Chroniques

par laurent bergnach

récital Vienne 1900
Berg – Korngold – Mahler – Schönberg – Zemlinsky

2 CD Alpha (2020)
588
Cinq musiciens jouent Berg, Korngold, Mahler, Schönberg et Zemlinsky

Cinq compositeurs d’une « école de Vienne élargie » – pour reprendre l’expression de Nicolas Southon dans la notice –, voici ce que proposent aujourd’hui cinq musiciens aimant s’exprimer en petite formation : Daishin Kashimoto (violon), Éric Le Sage (piano), Paul Meyer (clarinette), Emmanuel Pahud (flûte) et Zvi Plesser (violoncelle) – pour certains à l’origine du Festival international de musique de chambre de Salon de Provence qui fêtera ses vingt ans en 2023.

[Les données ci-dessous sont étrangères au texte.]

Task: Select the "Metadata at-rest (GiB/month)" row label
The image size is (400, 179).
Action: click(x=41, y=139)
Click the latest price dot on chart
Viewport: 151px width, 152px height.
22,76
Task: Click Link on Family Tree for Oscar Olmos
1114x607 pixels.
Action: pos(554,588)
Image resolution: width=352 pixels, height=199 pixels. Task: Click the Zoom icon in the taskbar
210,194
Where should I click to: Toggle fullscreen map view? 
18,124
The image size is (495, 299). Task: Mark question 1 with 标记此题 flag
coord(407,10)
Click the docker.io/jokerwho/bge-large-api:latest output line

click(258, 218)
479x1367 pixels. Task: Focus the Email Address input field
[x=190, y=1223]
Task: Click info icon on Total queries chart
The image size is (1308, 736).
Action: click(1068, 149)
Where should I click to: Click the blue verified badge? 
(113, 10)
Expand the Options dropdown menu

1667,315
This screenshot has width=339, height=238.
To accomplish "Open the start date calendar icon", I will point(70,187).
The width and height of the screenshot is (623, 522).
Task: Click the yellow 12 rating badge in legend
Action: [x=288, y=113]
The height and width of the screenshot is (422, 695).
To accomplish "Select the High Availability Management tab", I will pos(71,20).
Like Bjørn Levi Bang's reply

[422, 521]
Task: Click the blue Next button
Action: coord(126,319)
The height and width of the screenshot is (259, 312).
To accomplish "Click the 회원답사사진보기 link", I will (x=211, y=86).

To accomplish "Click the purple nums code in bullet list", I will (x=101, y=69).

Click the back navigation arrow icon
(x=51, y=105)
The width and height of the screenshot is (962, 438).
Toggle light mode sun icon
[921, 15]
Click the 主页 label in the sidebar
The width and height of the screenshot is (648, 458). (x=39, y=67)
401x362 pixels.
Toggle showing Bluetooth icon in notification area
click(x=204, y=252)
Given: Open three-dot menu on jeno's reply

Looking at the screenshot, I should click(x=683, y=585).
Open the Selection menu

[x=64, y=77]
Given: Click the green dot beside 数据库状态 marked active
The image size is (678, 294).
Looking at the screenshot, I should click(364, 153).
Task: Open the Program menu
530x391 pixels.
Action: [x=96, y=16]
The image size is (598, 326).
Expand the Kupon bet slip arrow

La fin de l’année 1910 marque pour Erich Wolfgang Korngold (1897-1957) d’importantes rencontres avec le public : le 4 novembre, le ballet-pantomime Der Schneemann est créé dans la capitale impériale tandis que son véritable premier opus, le Trio avec piano Op.1, voit le jour à Munich un mois plus tard, le 4 décembre. Dédiée à son père Julius (Meinem lieben Papa gewidmet), cette œuvre en quatre mouvements trahit plusieurs influences, notamment celles de Strauss et Brahms. Comment pourrait-il en être autrement puisque son auteur, musicien précoce, est encore au seuil de la puberté ? Beaucoup de passages impulsifs sont rendus avec une véhémence idéale, mais le plaisir est gâché par un violon souvent acide, parfois trop sec, en rupture avec le climat général, tendre et chatoyant.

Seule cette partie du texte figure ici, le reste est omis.